### Exercise prompt
Copy out everything from the line containing "Given: Jump to the start of the video" down to the line containing "Looking at the", with both of those lines included. Leave the picture out of your answer.

### Data provided
========================

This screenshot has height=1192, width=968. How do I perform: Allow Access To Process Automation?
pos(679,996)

========================

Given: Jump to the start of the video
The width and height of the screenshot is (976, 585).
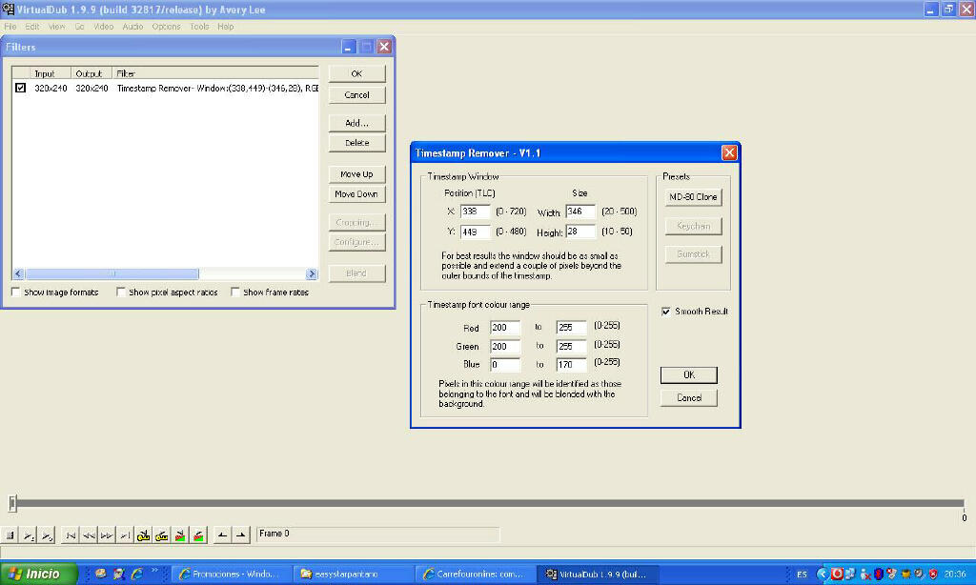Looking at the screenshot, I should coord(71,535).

========================

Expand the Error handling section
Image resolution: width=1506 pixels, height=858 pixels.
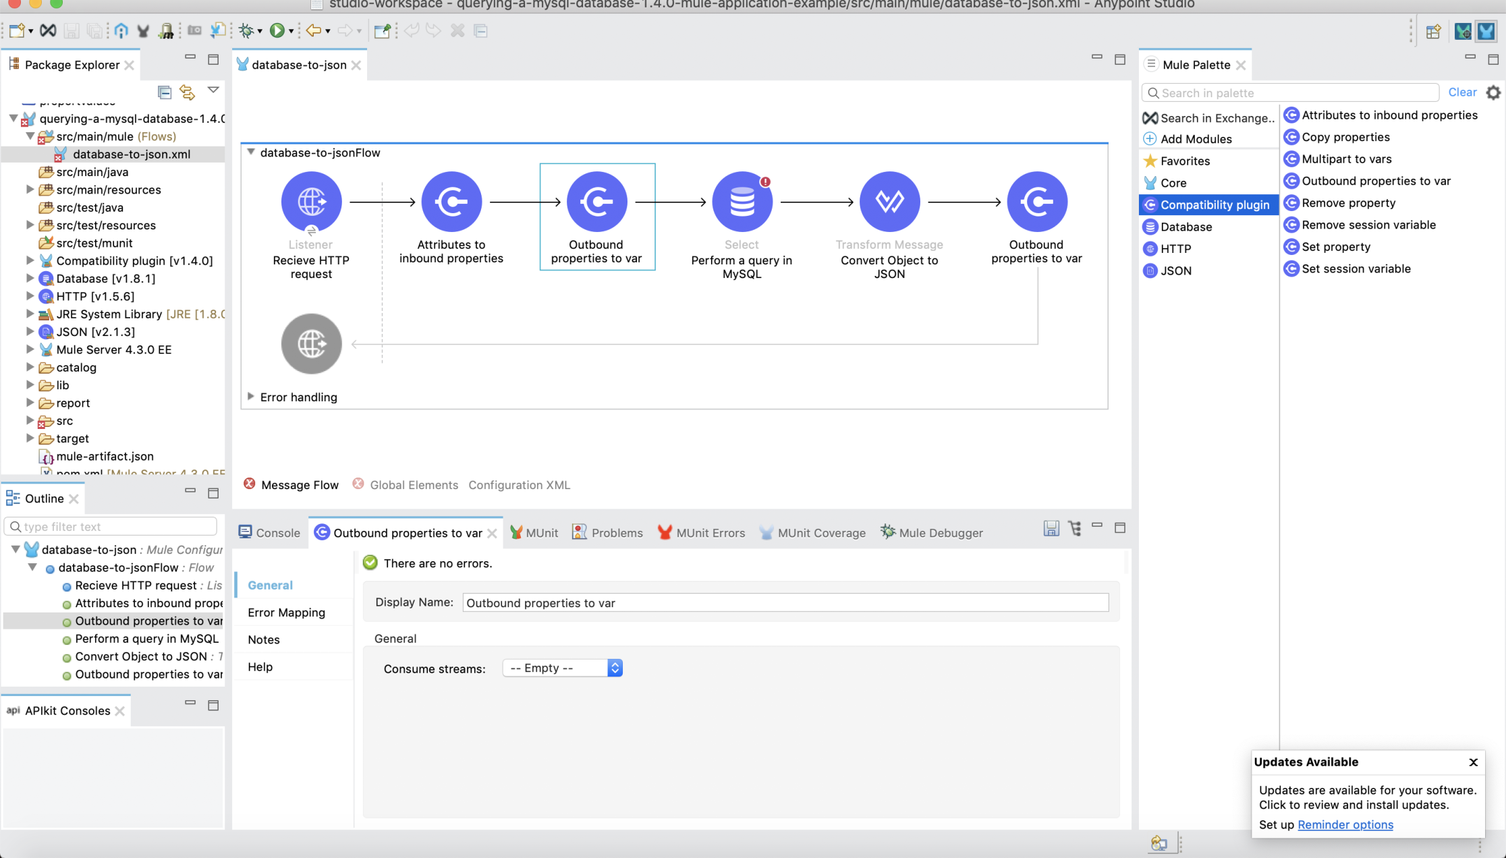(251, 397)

========================

### Problem solution
Given: Jump to the start of the video
The width and height of the screenshot is (976, 585).
Looking at the screenshot, I should coord(71,535).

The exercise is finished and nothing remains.